_TASK STATEMENT_:
Copy out every line, not only the answers, from the first line through the line containing "click(x=1021, y=568)", both included, and offset each coordinate in the answers by -74.

_DATA FOR THE TASK_:

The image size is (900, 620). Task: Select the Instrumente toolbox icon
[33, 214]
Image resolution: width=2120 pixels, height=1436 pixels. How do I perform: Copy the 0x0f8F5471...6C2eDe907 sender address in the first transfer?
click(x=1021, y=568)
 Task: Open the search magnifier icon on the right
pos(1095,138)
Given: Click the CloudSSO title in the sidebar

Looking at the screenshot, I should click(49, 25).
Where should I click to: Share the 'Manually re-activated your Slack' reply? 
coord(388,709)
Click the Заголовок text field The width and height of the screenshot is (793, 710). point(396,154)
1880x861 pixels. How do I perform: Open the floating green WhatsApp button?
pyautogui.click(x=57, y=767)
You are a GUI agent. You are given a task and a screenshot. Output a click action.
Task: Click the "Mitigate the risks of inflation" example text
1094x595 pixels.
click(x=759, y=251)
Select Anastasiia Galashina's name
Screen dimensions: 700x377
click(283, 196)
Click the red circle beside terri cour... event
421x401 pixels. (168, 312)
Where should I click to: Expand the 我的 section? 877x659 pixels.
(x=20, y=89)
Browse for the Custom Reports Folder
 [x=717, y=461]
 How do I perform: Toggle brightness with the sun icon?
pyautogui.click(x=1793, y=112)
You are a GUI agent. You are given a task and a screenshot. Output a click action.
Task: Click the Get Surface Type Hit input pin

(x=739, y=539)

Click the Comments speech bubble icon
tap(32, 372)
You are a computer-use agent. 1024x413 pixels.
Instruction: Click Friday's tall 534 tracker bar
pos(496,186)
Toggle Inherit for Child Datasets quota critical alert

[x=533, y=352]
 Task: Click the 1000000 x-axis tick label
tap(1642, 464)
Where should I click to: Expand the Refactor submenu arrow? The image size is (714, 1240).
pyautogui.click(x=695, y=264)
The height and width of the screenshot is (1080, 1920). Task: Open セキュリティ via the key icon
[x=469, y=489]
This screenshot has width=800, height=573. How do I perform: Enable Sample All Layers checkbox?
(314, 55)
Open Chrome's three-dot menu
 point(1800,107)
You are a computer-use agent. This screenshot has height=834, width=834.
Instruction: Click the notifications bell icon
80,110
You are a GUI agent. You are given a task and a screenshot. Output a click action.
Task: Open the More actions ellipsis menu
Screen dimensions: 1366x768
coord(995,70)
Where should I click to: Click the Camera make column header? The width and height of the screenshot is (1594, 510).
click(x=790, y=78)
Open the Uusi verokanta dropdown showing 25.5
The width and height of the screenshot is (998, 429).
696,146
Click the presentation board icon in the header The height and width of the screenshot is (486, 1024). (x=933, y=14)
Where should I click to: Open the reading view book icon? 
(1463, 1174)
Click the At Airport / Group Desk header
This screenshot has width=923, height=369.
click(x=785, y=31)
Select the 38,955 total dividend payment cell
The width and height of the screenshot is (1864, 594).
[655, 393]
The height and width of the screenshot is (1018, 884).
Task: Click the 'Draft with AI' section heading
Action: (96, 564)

_CORRECT RESULT_:
The image size is (900, 620). Task: Select the Instrumente toolbox icon
[-41, 140]
Image resolution: width=2120 pixels, height=1436 pixels. How do I perform: Copy the 0x0f8F5471...6C2eDe907 sender address in the first transfer?
click(x=947, y=494)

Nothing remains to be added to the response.